Le cellule staminali, però, non hanno solamente un enorme potenziale di sviluppo in campo medico. L’intervento del professor Stefano Biressi, infatti, ha sottolineato le potenzialità del loro utilizzo in collegamento con il tema della salvaguardia dell’ambiente e per il contenimento degli allevamenti intensivi. I cambiamenti climatici in atto ci impongono di contenere l’inquinamento, la deforestazione ed il consumo di risorse (acqua ed energia); nel contempo, una mutata sensibilità del consumatore impone di ridurre al minimo le sofferenze animali. Tutto ciò ha portato a immaginare un’alternativa più efficiente per la produzione della carne animale: la carne sintetica, ottenuta a partire da cellule staminali muscolari.
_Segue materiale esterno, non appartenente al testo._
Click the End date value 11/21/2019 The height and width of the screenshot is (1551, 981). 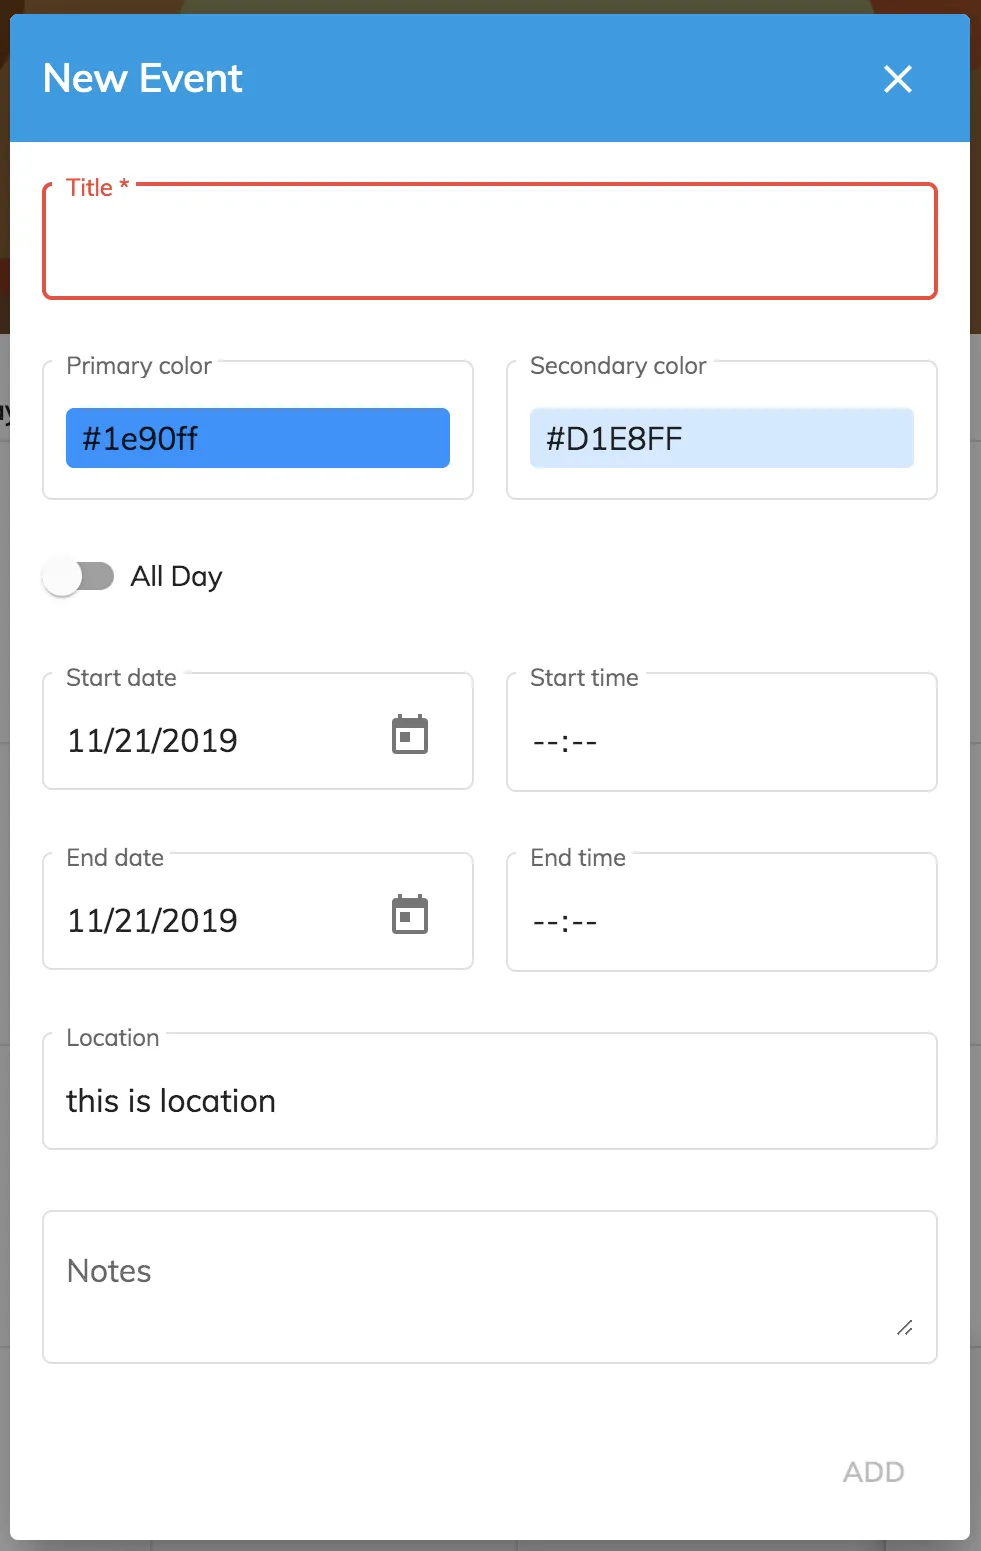[x=152, y=921]
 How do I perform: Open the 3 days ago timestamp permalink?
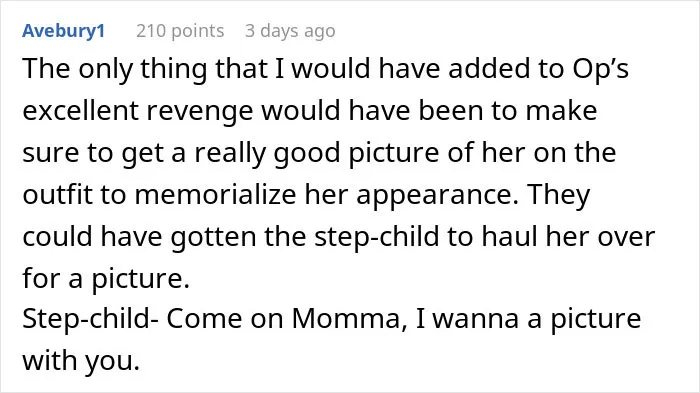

Non poteva mancare, ovviamente, nel dibattito, il confronto con i temi etici e giuridici, che la dottoressa Marta Tomasi della Libera Università di Bolzano ha affrontato partendo dagli articoli della Costituzione Italiana che promuovono lo sviluppo e la libertà della ricerca scientifica, proseguendo poi con gli articoli che tutelano il diritto alla salute del paziente. Le tecniche analizzate in materia di staminali hanno sollevato dilemmi etici e diversi quesiti giuridici, e talora pare che la legge ostacoli il progresso scientifico, anziché promuoverlo. Una falsa prospettiva, poiché solo operando dei bilanciamenti si può davvero ottenere un progresso scientifico: la ricerca sull’essere umano deve essere un percorso graduale, ma costante, che permetta di rispettare i singoli individui. Ed è stato proprio sull’onda delle problematiche etico-giuridiche sollevate dalla dottoressa Tomasi che si è poi sviluppato il maggior numero di interventi dei giovani partecipanti al convegno, interessati al tema della regolamentazione dell'uso delle staminali embrionali in Italia. Molti quesiti, inoltre, sono stati incentrati sulle ampie possibilità terapeutiche di questi approcci in futuro.

I giovani partecipanti al convegno hanno quindi avuto modo di confrontarsi non solo con temi di carattere scientifico-divulgativo, relativi alle tecniche d’avanguardia in tema di cellule staminali, ma hanno dovuto riflettere su temi collegati al loro ruolo di cittadini di uno Stato democratico e rispettoso dei diritti inalienabili dell’individuo. Non è mancato neppure un accenno al difficile percorso della carriera di ricercatore, a quanto siano decisivi impegno e passione in ambito di ricerca accademica e/o industriale. E, in ultima, ricercatori e ricercatrici hanno segnalato che ogni sviluppo scientifico può comportare gravi rischi per l’essere umano, che solo una ricerca rigorosa, attuata con metodo scientifico e competenza, può contenere.